00:36:51 Clearly, that’s purely for entertainment

00:36:54 and understanding the nature and the power of our brains.

00:37:00 I would imagine that most BCI is pitched

00:37:03 at solving clinical and human problems

00:37:08 such as locked in syndrome, such as paraplegia,

00:37:12 or replacing lost sensory capacities

00:37:16 like blindness and deafness.

00:37:18 So then we come to the negative part of my ambivalence,

00:37:24 the other side of it.

00:37:26 So I don’t want to be deflationary

00:37:30 because much of my deflationary comments

00:37:33 is probably large out of ignorance than anything else.

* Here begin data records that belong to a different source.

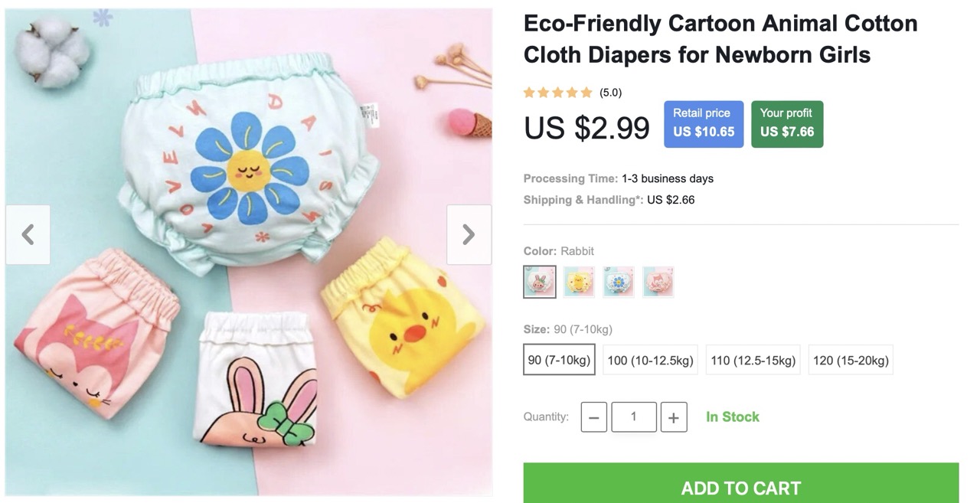
Task: Click the five-star rating icons
Action: 557,93
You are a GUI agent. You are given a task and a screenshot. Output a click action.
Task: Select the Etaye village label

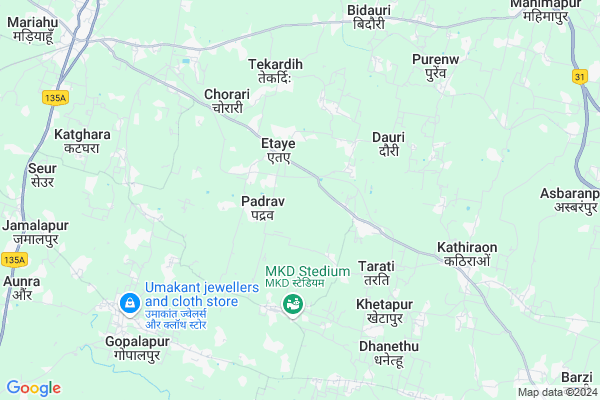pyautogui.click(x=278, y=150)
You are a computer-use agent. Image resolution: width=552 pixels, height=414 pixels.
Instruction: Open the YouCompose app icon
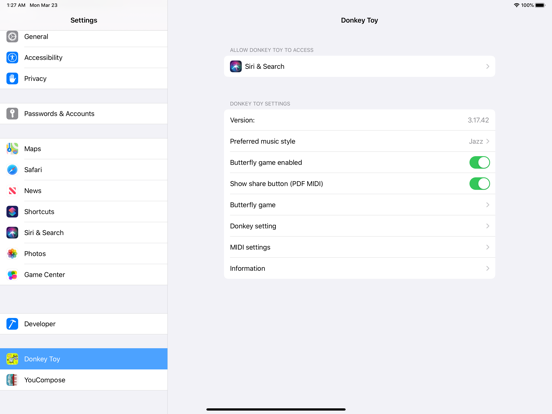[x=12, y=380]
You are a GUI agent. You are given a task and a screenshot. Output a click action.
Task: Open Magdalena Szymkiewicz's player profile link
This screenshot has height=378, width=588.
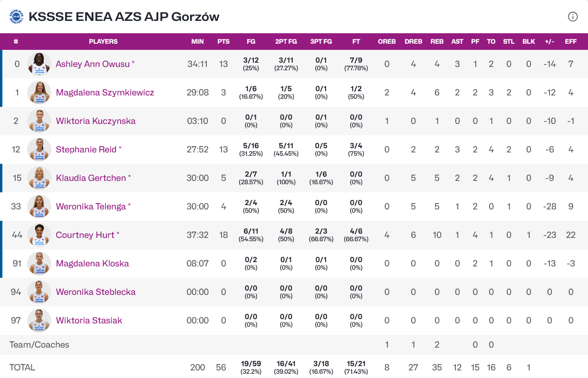[x=105, y=93]
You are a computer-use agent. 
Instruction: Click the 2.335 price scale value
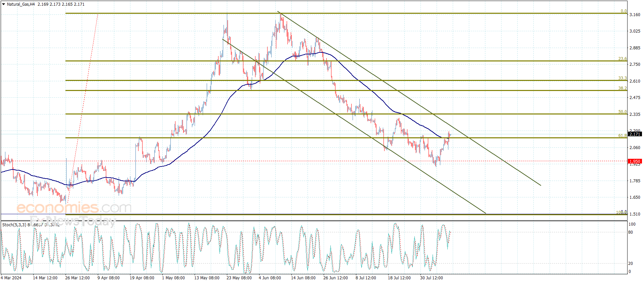click(x=635, y=114)

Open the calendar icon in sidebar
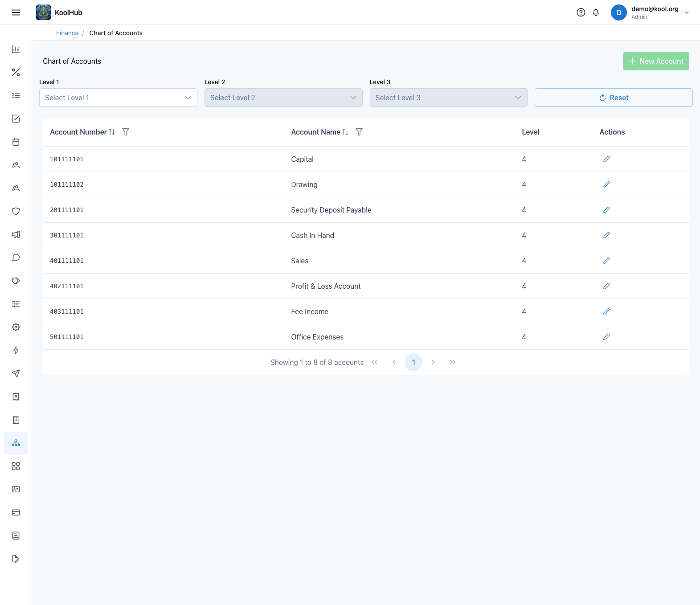point(16,142)
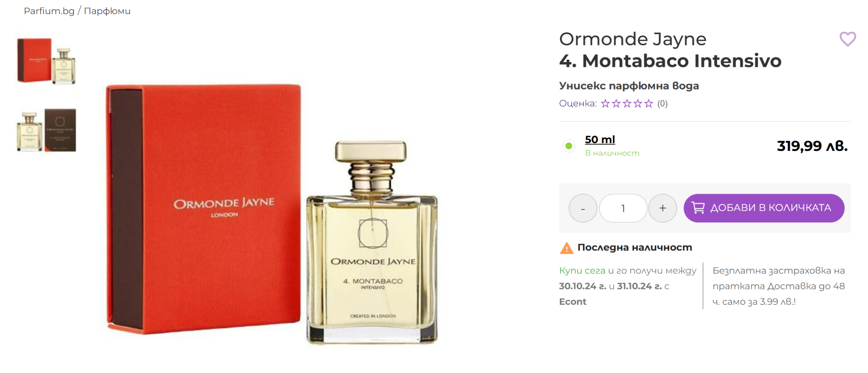Click the shopping cart icon

pyautogui.click(x=698, y=208)
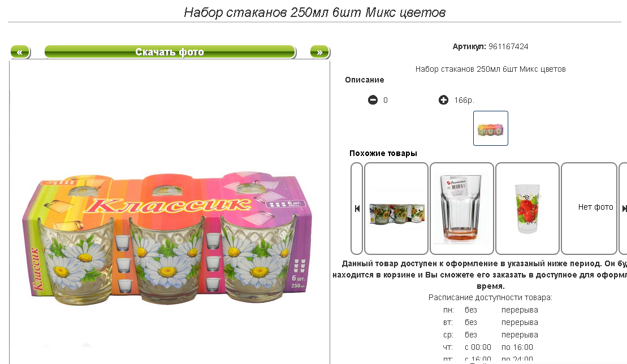The width and height of the screenshot is (627, 364).
Task: Click the Похожие товары heading
Action: (383, 153)
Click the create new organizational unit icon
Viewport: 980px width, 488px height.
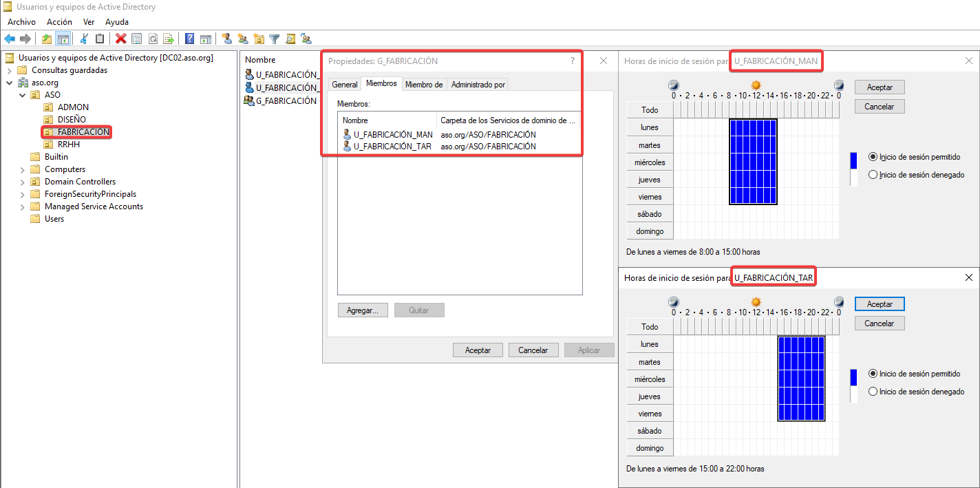point(258,39)
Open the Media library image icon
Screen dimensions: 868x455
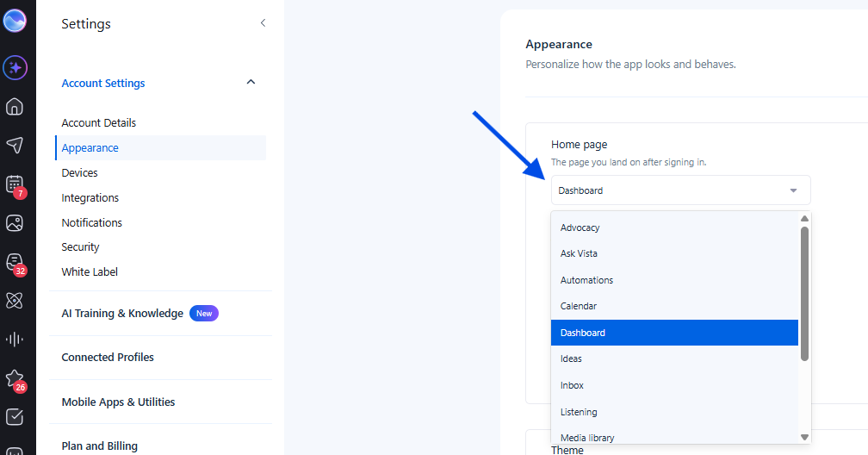click(x=15, y=223)
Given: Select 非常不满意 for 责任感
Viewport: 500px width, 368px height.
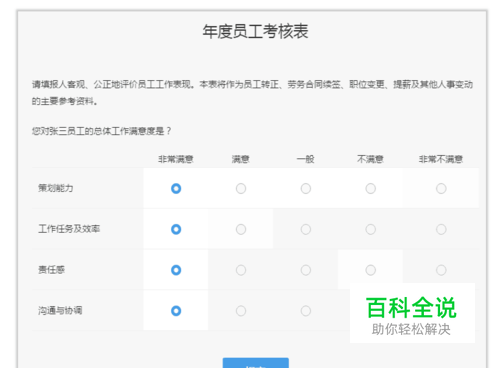Looking at the screenshot, I should tap(441, 270).
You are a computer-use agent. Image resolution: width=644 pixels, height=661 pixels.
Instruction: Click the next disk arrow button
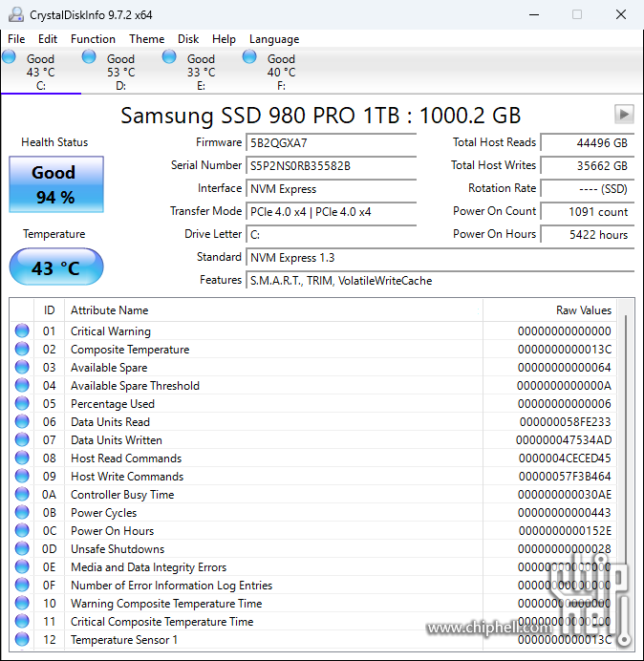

00:37:37 But generally speaking, the bandwidth

00:37:42 and the bit rates that you get

00:37:44 from brain computer interfaces as we currently know them,

00:37:49 we’re talking about bits per second.

00:37:51 So that would be like me only being able to communicate

00:37:55 with any world or with you using very, very, very slow Morse code.

00:38:06 And it is not even within an order of magnitude

00:38:13 near what we actually need for an inactive realization

00:38:18 of what people aspire to when they think about

00:38:21 sort of curing people with paraplegia or replacing sight

00:38:28 despite heroic efforts.

00:38:30 So one has to ask, is there a lower bound

00:38:33 on the kinds of recurrent information exchange

00:38:41 between a brain and some augmented or artificial interface?

00:38:46 And then we come back to, interestingly,

00:38:51 what I was talking about before,

00:38:52 which is if you’re talking about function

00:38:56 in terms of inference, and I presume we’ll get to that

00:39:00 later on in terms of the free energy principle,

00:39:01 then at the moment, there may be fundamental reasons

00:39:05 to assume that is the case.

00:39:06 We’re talking about ensemble activity.

00:39:08 We’re talking about basically, for example,

00:39:13 let’s paint the challenge facing brain computer interfacing

00:39:20 in terms of controlling another system

00:39:24 that is highly and deeply structured,

00:39:27 very relevant to our lives, very nonlinear,

00:39:30 that rests upon the kind of nonequilibrium

00:39:34 steady states and dynamics that the brain does,

00:39:37 the weather, all right?

00:39:39 So imagine you had some very aggressive satellites

00:39:45 that could produce signals that could perturb

00:39:48 some little parts of the weather system.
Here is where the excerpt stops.